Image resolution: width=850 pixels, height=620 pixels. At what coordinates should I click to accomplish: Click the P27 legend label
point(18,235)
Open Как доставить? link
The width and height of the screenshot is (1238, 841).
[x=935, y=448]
===
» **PROBLEM DESCRIPTION**: All the data above should be set down a second time, exactly.

» **RESULT**:
Image resolution: width=850 pixels, height=620 pixels. At what coordinates should I click to accomplish: Click the P27 legend label
point(18,235)
Open Как доставить? link
The width and height of the screenshot is (1238, 841).
[x=935, y=448]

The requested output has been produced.